Day Nine
This will not be a very long post today (hooray). This afternoon I visited Ben Tait, a farmer and drilling contractor who lives near the town of Mayfield. He farms 370ha, all arable. 150ha of this is under a pivot irrigator, and here he grows silage maize, wheat, barley, potatoes, and of course ryegrass for seed. The dry land is not vastly different, with a rotation consisting of wheat, ryegrass, radish seed, oats for green animal feed, and various brassicas for dairy cows to graze in the winter.Ben's contracting business revolves around a twin disc maize planter, and a drill he has designed himself, using Bourgault disc openers imported from Canada. These openers are a fairly conventional single disc design, making use of a compound angle disc. This means that as well as being angled sideways 7 degrees, it is also tilted 10 degrees off the vertical.The double angle allows the disc to bite into the soil, creating a bit more tilth for the seed. I have also heard that it may provide a slight element of self sharpening for the edges, meaning the discs last longer. This drill is used in all situations, from mouldboard ploughed land through to true no-till. Because of potatoes in the rotation, plus some of the oddities of tetraploid ryegrass seed production, Ben does not feel it is possible to have a full no-till regime. Of course, being New Zealand, there are several thousand lambs around during the winter who no doubt compensate for the sins of the potato growers to some degree!Before the Bourgault was created, Ben used a John Deere 750a. Over the course of 15,000ha he got a fairly good idea of the pros and cons. Overall he seemed to like the concept, and how it worked agronomically, but there were though three main drawbacks.
- No option for placing fertiliser. This is a pretty obvious one, and something that many people have flagged up as an issue in the past.
- Durability. The ground can be pretty stony in some places around here, but even without that Ben found that the openers just did not last long enough. There were several specific problem areas which all added up and meant that he had to replace large portions of the assembly twice a season.
- General usability. Calibrating these drills is not an ergonomic pleasure, and as his was a 6m it had to be done twice on each occasion. Not so bad if you have 100ha to do on your own farm, but if you move around to 3 different farms in a day, and have to empty the seed and recalibrate each time, I can imagine the pleasure wears off pretty soon - probably on about day 2.
I don't know how much of this would be a problem back on our farm, mainly because we do not have the stones. Interesting all the same.How much do you trust your neighbours? The farmers here are members of a fertiliser cooperative that works on an honesty basis.
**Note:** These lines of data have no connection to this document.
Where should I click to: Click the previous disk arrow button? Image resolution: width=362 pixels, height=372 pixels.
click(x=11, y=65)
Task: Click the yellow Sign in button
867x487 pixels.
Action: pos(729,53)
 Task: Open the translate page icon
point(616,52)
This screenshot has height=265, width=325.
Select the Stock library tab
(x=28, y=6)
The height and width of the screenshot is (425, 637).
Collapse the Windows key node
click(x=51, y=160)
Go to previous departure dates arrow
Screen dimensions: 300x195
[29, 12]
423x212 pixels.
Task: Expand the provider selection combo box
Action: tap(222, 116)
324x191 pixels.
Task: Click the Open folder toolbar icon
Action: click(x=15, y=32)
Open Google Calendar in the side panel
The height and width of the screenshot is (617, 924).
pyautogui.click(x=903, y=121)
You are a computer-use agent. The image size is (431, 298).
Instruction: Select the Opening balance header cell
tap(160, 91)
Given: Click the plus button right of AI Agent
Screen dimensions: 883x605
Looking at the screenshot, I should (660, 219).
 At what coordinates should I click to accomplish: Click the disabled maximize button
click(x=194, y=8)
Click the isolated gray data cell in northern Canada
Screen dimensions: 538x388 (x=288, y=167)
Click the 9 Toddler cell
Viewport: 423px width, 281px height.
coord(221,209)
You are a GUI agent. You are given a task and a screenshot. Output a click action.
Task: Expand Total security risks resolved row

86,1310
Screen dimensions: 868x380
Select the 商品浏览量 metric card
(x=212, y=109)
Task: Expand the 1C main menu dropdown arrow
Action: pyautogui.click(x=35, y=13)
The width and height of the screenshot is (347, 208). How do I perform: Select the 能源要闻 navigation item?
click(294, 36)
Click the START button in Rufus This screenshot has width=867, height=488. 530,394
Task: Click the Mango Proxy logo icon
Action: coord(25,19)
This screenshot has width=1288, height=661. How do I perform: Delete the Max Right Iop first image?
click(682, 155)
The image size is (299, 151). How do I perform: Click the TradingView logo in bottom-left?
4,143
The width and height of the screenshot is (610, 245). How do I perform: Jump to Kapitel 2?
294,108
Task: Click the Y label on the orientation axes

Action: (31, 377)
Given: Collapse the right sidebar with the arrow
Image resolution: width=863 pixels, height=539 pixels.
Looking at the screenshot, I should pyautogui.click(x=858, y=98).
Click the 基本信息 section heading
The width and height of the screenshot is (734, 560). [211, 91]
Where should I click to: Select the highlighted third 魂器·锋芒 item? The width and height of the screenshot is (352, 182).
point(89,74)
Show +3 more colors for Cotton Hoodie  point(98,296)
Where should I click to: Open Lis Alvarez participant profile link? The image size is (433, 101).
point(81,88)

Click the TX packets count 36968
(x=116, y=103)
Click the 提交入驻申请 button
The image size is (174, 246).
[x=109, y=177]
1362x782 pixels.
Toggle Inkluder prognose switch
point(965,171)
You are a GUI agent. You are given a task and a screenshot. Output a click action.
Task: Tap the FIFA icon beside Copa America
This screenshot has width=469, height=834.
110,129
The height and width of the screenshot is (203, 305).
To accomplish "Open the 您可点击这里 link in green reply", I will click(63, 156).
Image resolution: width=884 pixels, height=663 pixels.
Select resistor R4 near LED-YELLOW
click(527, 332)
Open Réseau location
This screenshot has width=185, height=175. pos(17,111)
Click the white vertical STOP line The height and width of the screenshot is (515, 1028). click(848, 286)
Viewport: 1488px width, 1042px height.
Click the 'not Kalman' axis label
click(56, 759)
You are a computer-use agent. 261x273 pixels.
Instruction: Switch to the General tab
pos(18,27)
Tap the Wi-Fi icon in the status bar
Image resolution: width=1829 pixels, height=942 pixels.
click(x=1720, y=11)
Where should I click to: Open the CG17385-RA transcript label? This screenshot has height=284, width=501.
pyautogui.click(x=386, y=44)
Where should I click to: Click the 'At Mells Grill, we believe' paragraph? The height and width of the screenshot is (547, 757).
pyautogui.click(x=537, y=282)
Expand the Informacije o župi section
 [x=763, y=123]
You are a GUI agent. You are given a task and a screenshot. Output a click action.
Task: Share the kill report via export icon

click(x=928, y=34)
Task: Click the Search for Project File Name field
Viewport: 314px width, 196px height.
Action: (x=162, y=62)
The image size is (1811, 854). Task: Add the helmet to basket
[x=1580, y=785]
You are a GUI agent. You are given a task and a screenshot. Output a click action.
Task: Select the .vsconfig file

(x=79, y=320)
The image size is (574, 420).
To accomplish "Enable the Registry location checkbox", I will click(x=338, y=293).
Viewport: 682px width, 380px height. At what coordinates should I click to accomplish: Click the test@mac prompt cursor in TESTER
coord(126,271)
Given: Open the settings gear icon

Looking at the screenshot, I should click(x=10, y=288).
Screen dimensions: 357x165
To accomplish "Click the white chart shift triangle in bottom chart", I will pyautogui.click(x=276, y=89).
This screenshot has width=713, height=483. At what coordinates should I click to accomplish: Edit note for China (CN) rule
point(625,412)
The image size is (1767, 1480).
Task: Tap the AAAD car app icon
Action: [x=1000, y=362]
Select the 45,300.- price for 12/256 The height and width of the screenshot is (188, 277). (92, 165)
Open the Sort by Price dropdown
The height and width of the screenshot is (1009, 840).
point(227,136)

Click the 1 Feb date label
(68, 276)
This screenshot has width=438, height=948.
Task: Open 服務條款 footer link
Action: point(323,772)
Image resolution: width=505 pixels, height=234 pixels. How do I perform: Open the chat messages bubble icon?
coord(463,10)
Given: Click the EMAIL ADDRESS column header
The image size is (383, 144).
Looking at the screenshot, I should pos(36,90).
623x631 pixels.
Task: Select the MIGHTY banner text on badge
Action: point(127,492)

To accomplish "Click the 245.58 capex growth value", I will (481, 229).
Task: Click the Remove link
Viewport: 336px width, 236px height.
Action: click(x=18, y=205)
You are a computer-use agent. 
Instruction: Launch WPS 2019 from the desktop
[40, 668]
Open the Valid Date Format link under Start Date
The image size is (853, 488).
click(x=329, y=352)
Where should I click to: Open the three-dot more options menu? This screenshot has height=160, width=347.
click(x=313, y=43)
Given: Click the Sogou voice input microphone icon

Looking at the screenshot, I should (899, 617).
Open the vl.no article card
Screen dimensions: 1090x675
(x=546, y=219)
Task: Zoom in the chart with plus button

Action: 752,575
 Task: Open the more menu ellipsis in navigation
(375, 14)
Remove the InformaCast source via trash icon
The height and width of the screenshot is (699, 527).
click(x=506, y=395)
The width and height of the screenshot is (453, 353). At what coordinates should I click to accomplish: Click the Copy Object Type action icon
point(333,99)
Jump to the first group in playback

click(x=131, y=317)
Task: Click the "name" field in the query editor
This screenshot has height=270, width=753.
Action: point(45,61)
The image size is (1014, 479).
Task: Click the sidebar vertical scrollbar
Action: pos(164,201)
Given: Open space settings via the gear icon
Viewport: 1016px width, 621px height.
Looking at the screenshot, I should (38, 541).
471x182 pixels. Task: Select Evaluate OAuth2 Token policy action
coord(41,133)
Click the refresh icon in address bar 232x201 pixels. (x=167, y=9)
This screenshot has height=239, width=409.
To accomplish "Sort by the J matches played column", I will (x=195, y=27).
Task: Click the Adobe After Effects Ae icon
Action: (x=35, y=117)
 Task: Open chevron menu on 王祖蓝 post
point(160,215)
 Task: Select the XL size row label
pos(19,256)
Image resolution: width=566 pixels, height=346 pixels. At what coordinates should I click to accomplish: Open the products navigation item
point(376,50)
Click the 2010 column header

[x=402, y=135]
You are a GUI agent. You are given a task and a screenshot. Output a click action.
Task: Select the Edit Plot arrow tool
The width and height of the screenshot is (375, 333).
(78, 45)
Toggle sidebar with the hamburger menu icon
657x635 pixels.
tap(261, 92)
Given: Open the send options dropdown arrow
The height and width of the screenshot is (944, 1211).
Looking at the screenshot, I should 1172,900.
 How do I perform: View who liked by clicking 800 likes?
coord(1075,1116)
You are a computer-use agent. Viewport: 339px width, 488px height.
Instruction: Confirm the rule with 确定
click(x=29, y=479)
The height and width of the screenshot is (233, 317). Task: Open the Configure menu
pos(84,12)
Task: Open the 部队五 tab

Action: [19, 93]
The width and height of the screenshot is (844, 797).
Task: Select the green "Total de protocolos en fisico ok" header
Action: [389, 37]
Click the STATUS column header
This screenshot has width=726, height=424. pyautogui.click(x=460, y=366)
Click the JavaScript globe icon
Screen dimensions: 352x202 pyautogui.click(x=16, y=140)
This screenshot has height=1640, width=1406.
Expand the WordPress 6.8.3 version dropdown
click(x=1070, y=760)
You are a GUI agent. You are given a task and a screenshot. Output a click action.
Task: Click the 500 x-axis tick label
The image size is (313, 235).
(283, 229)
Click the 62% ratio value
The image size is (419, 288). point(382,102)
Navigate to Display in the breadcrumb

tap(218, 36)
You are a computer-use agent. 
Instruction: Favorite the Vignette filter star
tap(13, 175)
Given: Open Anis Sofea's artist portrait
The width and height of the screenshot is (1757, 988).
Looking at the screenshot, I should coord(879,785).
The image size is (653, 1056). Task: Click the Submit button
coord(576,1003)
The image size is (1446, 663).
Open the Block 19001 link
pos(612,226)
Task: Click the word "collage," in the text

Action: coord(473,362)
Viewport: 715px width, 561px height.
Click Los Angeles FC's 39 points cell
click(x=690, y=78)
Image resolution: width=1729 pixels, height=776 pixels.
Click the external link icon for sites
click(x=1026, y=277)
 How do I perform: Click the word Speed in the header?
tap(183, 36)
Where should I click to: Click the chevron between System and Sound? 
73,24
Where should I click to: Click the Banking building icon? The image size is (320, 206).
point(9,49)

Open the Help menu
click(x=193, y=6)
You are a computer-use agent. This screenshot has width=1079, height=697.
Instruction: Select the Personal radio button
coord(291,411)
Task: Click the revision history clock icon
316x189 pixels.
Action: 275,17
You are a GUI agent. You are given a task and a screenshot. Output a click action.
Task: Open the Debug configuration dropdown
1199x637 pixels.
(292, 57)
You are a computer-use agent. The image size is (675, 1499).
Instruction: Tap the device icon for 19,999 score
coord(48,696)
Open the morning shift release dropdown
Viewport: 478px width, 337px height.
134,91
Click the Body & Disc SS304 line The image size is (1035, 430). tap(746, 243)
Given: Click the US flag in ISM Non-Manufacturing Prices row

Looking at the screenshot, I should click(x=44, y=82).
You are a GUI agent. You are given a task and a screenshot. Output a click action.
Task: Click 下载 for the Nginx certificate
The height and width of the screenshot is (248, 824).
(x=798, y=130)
There is yard in the town which contains open sheds divided into different compartments for different fertilisers. When you need some DAP, urea, MOP etc, then drive down here, tare your trailer, jump in the loader, fill the trailer up, complete the docket, and drive out. All done on trust, no cameras, locks or anything.Mayfield is obviously more of a farming community than any of the villages around us; I cannot imagine this sign on the door of our pub.